DATA IN THIS EXERCISE: Begin
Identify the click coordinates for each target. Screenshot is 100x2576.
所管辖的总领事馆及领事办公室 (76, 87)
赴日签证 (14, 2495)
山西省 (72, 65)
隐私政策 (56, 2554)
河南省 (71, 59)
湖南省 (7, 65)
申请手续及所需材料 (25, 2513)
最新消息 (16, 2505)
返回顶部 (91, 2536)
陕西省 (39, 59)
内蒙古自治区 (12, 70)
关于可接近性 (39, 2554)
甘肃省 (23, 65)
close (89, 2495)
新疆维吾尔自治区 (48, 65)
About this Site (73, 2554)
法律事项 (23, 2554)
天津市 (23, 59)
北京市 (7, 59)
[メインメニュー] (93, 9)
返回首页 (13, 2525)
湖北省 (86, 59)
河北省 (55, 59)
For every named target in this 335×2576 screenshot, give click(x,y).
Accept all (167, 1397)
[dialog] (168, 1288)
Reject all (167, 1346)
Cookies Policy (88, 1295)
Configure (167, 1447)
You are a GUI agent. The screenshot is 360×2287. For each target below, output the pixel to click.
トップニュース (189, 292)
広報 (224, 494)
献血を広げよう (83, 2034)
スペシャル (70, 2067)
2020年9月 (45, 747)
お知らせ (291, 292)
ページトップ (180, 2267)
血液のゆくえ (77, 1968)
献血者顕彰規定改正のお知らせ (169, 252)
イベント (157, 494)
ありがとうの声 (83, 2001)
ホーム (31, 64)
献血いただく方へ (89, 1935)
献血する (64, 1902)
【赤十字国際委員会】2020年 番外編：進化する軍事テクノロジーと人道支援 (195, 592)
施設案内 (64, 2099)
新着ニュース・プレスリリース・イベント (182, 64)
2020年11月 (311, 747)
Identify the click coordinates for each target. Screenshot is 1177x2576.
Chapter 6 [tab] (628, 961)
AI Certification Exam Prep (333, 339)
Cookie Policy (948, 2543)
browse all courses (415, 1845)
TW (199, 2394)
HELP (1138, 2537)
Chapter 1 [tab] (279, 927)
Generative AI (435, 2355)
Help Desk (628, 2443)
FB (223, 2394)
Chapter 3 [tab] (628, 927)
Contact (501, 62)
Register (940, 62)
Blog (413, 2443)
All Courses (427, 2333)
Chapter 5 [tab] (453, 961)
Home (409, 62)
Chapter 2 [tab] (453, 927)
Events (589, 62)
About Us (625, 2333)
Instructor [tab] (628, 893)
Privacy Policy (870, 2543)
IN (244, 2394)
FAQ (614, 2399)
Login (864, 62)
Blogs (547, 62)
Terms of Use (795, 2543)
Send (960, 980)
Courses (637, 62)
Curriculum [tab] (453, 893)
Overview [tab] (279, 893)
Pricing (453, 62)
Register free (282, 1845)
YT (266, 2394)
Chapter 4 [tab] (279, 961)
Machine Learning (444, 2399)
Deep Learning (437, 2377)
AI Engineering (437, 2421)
DATA IN THIS EXERCISE: End
_TASK ITEM_:
Go through the records above and copy every line holding the word "Identify".

_TASK RESPONSE_:
Identify the click coordinates for each target. Screenshot is 100x2576.
Identify the click coordinates for each target. Screenshot is 1177x2576.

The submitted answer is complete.